**PROBLEM TO WORK ON:** Starting at the line below that contains "Click the refresh/reset icon under dot local" and ending at the line that contains "The image size is (856, 481).", retype each line exactly as it stands, but omit the pictures.

**PROVIDED DATA:**
- Opening Delimiter -

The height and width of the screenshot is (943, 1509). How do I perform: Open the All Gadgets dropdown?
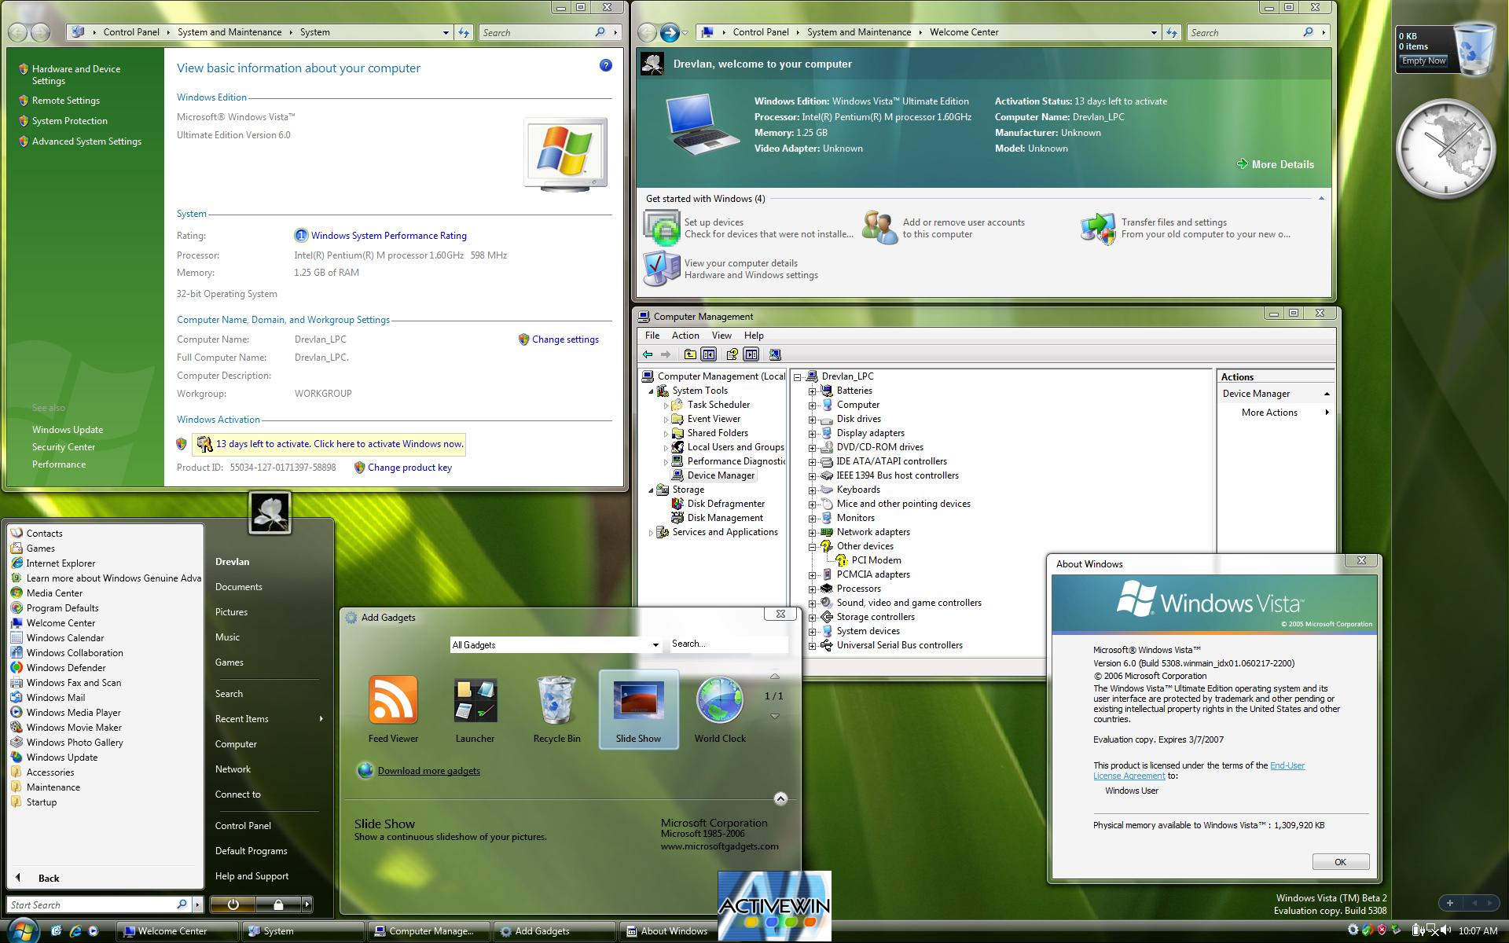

- Closing Delimiter -
- Opening Delimiter -

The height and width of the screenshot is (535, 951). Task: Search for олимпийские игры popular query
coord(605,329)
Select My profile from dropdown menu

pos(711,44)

- Closing Delimiter -
- Opening Delimiter -

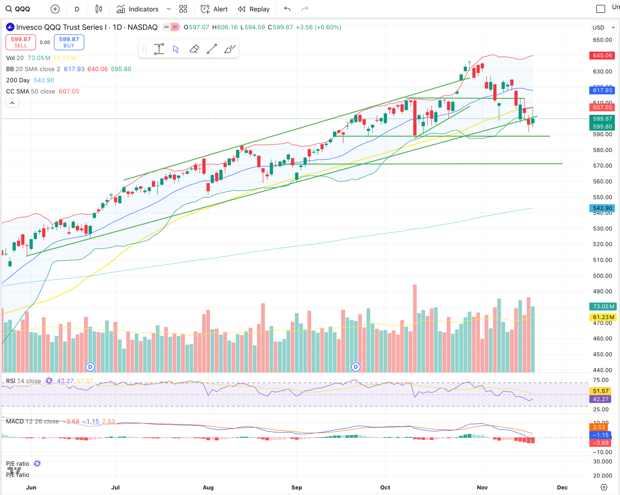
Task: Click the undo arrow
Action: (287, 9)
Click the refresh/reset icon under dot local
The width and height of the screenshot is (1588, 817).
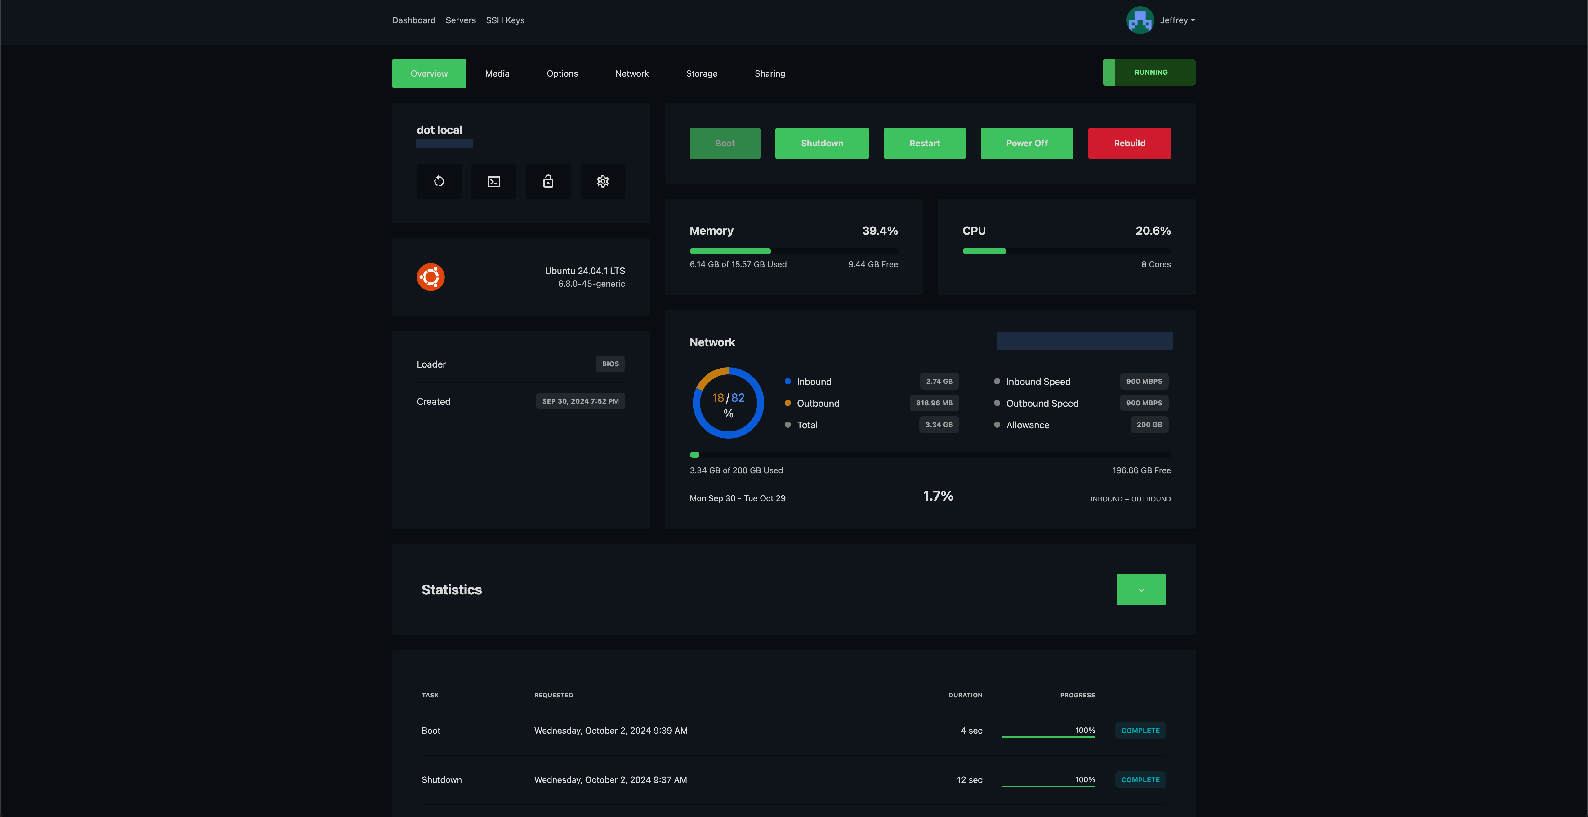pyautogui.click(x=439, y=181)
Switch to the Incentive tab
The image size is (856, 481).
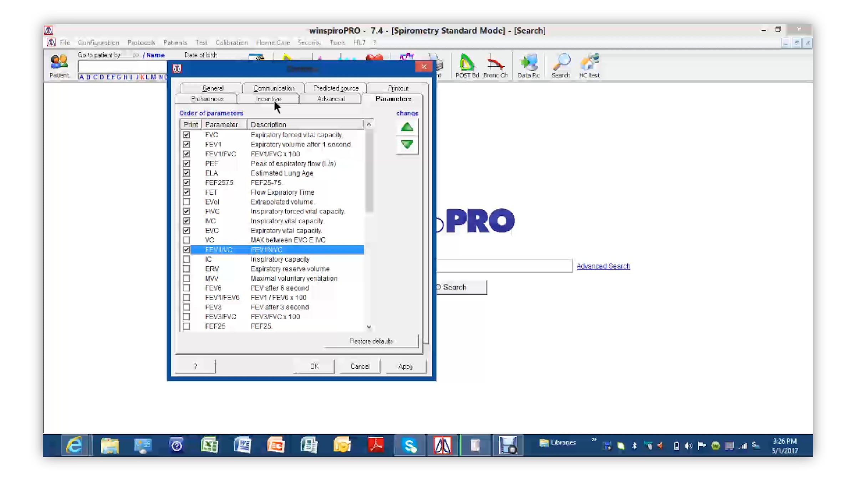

- Closing Delimiter -

**TASK ANSWER:**
Click the refresh/reset icon under dot local
The width and height of the screenshot is (1588, 817).
pyautogui.click(x=439, y=181)
Switch to the Incentive tab
The image size is (856, 481).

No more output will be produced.